■ WHAT YOU SHOULD DO
An exact copy is required of the lines running from the one that contains "Click the SOLV price 0.00445" to the end of the material, both ends included, with pictures omitted.

--

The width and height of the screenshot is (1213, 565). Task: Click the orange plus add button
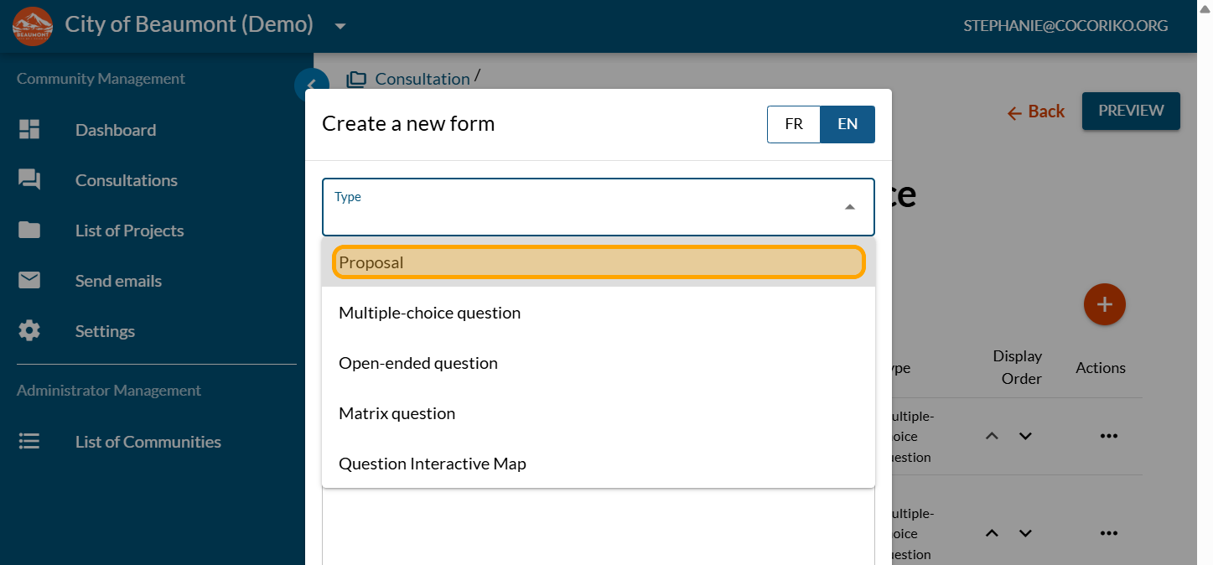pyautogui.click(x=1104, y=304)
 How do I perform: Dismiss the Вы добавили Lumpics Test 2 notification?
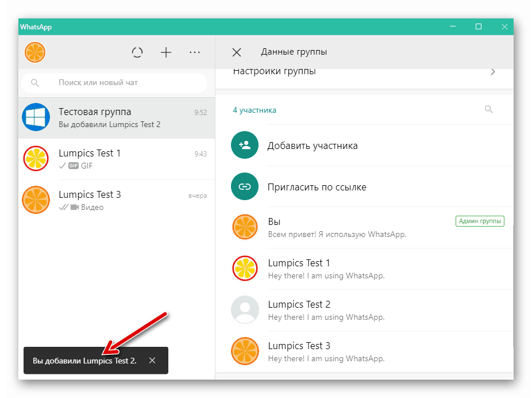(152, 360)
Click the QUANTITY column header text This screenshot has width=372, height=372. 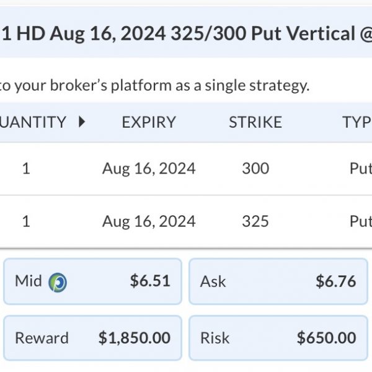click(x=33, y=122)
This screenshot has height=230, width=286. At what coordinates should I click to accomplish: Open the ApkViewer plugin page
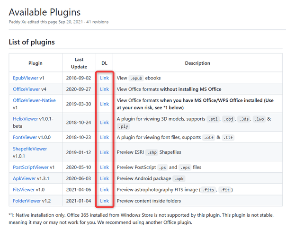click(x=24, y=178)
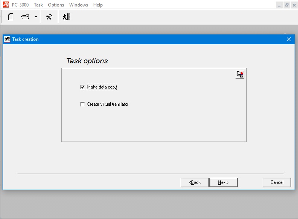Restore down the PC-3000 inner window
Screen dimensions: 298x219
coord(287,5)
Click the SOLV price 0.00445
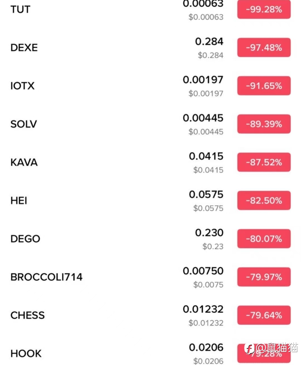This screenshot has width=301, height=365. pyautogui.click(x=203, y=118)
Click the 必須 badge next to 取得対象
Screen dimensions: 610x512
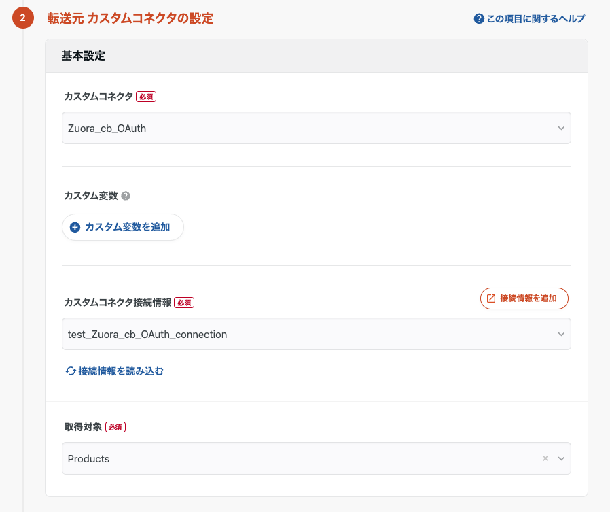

--

■ SOLUTION FOR THIS PROBLEM
Click the SOLV price 0.00445
This screenshot has width=301, height=365. pyautogui.click(x=203, y=118)
Click the 必須 badge next to 取得対象
Screen dimensions: 610x512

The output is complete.